• **Exercise instructions**: Starting at the line that holds "The image size is (1000, 423)." and stopping at the line that holds "You are a computer-use agent. Screen dimensions: 480x405", restate the records below word for word, with both of those lines included.

(Beginning of Exercise input)

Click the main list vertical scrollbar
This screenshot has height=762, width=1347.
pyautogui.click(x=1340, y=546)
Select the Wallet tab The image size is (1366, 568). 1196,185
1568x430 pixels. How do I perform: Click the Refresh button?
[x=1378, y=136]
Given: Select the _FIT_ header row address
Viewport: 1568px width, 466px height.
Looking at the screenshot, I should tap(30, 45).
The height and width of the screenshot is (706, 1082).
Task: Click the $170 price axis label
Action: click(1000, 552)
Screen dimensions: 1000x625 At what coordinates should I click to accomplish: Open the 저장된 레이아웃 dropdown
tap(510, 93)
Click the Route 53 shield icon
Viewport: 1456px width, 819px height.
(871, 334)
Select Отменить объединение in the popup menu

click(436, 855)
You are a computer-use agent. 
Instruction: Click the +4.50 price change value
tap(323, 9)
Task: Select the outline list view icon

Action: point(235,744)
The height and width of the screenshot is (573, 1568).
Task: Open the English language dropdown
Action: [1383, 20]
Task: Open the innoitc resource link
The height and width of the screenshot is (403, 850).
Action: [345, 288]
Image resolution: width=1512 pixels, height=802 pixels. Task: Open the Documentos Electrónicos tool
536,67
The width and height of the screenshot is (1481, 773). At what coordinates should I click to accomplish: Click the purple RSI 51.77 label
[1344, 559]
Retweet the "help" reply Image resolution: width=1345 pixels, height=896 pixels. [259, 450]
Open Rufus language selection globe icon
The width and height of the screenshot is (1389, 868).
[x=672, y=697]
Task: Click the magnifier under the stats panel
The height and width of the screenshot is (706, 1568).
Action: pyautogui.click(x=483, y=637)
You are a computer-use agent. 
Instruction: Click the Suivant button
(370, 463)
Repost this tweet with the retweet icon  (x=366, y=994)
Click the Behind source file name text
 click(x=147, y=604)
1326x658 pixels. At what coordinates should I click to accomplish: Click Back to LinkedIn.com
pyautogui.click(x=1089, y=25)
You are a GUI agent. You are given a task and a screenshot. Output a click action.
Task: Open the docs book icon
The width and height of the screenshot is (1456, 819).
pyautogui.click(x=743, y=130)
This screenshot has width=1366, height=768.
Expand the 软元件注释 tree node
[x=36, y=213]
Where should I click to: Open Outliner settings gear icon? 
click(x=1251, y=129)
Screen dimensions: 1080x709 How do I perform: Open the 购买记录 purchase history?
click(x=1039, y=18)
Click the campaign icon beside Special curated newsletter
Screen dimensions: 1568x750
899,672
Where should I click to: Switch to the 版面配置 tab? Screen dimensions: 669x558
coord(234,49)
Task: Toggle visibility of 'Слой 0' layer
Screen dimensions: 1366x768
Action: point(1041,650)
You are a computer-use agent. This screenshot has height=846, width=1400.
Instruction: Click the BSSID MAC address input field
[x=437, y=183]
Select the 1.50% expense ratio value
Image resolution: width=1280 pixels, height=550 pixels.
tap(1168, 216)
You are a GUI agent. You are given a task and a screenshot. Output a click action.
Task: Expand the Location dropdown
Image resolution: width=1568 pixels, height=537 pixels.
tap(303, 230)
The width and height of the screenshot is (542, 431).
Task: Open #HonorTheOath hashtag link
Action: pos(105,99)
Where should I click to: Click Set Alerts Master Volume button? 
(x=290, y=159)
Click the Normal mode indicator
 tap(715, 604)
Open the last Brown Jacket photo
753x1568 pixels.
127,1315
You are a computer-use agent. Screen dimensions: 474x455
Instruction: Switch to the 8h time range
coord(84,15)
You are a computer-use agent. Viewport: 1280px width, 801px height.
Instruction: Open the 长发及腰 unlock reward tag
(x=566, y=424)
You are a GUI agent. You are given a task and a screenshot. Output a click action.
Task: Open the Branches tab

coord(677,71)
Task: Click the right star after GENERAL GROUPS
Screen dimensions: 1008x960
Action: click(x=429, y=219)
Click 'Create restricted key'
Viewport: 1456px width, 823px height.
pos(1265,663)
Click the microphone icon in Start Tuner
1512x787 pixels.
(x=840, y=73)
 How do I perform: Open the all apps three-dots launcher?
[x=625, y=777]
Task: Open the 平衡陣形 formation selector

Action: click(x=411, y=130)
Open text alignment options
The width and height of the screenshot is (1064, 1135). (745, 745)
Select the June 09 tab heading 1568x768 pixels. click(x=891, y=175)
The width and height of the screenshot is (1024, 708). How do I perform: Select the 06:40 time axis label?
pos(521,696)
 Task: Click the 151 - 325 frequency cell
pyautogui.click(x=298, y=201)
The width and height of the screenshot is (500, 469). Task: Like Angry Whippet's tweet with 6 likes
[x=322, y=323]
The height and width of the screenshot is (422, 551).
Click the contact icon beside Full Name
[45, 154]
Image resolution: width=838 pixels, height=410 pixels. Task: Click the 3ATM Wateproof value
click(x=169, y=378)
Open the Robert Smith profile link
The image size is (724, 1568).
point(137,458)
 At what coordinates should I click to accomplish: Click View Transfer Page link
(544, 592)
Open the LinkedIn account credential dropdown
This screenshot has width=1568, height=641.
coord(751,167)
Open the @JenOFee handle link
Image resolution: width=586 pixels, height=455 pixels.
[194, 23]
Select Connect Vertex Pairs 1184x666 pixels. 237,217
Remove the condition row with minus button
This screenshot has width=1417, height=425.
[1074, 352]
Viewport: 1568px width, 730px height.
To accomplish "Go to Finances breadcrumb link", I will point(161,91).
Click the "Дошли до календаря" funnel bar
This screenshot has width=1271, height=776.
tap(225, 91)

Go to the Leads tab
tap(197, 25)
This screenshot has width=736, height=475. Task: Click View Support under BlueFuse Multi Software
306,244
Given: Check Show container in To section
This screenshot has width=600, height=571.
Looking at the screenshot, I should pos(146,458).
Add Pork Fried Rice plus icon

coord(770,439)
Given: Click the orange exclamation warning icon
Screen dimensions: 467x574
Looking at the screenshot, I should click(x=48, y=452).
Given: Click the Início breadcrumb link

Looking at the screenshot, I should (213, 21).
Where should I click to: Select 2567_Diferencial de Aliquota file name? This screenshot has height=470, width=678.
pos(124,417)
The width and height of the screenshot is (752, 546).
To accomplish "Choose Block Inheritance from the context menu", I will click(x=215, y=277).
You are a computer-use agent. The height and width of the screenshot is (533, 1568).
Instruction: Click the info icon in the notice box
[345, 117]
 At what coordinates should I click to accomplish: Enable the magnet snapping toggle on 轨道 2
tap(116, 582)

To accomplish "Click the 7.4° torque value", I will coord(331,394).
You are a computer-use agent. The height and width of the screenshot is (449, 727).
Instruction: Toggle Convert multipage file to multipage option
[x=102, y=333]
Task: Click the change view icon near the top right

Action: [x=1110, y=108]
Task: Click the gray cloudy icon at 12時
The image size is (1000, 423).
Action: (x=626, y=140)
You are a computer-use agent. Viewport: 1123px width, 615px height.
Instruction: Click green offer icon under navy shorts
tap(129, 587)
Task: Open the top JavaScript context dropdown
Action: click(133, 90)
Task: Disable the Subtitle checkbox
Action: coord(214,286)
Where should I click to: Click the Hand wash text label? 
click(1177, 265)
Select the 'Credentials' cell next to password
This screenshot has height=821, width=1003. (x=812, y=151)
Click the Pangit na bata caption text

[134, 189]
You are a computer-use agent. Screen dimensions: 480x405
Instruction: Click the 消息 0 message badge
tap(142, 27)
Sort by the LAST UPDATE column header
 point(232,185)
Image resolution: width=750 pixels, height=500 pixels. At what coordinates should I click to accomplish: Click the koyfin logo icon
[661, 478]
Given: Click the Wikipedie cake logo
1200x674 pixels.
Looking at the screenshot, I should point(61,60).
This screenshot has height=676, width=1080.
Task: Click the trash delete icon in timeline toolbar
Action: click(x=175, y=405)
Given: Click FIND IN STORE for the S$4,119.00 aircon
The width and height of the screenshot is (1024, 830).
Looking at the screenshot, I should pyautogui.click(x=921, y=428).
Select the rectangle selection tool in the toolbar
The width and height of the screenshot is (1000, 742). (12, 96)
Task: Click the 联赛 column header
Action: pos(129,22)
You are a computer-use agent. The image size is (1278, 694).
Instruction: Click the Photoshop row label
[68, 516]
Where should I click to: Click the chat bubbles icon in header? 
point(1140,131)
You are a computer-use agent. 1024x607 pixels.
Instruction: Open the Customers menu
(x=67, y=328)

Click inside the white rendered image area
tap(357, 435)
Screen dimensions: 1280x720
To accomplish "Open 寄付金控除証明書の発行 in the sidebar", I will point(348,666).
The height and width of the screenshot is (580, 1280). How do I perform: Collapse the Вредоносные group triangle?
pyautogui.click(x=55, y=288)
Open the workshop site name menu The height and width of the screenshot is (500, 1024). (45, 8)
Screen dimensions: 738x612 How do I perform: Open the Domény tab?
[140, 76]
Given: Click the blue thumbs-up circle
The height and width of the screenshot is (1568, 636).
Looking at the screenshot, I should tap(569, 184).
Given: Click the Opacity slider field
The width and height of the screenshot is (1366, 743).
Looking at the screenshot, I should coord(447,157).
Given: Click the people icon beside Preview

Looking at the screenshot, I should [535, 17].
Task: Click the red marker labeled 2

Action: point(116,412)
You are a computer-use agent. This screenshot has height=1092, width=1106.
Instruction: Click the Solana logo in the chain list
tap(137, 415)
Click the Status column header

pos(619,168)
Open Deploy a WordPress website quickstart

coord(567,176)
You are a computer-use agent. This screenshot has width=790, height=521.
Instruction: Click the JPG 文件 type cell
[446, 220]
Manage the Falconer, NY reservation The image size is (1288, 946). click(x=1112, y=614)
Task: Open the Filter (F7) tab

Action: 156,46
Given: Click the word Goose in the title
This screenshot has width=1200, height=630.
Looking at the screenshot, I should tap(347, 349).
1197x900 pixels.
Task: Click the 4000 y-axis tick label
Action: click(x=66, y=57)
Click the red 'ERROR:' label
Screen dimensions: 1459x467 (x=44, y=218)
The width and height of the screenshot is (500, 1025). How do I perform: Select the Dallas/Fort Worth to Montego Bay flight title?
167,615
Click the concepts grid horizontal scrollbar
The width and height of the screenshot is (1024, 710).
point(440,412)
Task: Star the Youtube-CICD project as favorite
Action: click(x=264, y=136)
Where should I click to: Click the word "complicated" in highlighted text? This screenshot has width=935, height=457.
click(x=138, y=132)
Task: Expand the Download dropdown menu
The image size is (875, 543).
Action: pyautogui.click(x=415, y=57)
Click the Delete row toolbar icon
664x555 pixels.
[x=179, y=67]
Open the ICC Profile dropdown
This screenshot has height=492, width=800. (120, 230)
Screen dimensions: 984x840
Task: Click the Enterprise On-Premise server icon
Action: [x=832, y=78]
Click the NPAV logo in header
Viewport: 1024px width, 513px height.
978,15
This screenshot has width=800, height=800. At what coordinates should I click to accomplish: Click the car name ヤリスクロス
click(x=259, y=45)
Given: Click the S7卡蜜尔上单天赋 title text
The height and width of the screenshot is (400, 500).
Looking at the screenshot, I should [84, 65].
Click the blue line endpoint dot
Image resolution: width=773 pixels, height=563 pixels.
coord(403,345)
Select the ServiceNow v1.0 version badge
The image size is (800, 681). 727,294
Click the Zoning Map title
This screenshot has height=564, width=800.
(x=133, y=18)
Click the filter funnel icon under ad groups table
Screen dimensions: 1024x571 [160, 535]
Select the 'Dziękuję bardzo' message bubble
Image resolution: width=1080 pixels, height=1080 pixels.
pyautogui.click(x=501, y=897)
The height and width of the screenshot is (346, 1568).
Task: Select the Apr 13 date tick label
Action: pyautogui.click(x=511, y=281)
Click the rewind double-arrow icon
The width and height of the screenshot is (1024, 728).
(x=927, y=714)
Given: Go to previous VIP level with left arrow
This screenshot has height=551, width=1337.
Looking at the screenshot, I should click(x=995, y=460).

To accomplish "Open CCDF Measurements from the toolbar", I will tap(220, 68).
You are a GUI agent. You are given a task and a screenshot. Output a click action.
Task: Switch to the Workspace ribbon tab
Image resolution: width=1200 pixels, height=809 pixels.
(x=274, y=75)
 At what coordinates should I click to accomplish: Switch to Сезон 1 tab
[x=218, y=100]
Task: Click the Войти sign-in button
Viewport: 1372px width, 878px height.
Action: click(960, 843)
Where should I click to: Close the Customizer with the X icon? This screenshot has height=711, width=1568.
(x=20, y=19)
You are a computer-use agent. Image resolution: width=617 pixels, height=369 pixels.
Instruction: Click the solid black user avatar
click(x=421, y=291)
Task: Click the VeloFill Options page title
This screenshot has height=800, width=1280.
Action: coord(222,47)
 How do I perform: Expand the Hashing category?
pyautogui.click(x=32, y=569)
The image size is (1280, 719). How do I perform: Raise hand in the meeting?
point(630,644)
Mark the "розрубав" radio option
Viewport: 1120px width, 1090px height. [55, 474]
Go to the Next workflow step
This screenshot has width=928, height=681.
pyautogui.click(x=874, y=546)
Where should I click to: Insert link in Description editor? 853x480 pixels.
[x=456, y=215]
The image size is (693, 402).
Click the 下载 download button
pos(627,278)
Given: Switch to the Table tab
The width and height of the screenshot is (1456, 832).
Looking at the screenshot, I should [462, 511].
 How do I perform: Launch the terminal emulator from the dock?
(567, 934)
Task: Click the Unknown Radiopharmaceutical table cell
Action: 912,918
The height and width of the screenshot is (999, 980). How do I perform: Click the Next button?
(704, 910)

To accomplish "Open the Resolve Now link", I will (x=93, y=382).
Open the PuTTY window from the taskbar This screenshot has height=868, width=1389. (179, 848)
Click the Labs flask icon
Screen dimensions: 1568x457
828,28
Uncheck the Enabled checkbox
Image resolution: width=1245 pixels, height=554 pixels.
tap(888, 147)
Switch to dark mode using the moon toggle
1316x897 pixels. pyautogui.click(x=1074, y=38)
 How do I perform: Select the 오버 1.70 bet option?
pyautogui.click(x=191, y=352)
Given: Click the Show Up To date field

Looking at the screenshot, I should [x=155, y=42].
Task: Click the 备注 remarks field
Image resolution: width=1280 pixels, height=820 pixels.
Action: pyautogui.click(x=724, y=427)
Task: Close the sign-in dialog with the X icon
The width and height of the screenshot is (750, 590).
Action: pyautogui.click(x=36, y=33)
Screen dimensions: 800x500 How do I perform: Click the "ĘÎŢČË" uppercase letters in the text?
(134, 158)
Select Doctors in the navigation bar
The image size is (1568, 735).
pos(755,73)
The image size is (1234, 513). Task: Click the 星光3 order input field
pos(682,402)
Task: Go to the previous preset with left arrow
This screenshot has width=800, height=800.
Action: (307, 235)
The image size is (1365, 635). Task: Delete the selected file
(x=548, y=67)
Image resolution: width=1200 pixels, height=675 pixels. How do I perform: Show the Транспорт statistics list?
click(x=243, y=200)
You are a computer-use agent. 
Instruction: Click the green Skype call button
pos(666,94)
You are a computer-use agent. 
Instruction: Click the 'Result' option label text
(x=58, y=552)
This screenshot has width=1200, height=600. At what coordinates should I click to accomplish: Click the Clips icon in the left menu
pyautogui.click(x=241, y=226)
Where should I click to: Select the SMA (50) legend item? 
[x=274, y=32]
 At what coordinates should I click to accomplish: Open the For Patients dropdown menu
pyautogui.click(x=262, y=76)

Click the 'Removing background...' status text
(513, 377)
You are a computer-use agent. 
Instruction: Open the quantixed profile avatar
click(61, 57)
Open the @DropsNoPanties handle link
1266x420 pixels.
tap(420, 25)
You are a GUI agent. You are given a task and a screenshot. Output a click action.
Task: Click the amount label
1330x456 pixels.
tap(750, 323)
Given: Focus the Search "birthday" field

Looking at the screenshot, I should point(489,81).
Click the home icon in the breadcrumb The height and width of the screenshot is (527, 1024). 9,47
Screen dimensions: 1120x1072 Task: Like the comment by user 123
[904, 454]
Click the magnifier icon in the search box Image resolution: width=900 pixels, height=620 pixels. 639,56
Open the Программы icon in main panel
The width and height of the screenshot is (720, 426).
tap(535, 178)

(End of Exercise input)

• **Answer space**:
The image size is (1000, 423).
Action: (x=626, y=140)
You are a computer-use agent. Viewport: 1123px width, 615px height.
Instruction: Click green offer icon under navy shorts
tap(129, 587)
Task: Open the top JavaScript context dropdown
Action: click(133, 90)
Task: Disable the Subtitle checkbox
Action: coord(214,286)
Where should I click to: Click the Hand wash text label? 
click(1177, 265)
Select the 'Credentials' cell next to password
This screenshot has height=821, width=1003. (x=812, y=151)
Click the Pangit na bata caption text

[134, 189]
You are a computer-use agent. Screen dimensions: 480x405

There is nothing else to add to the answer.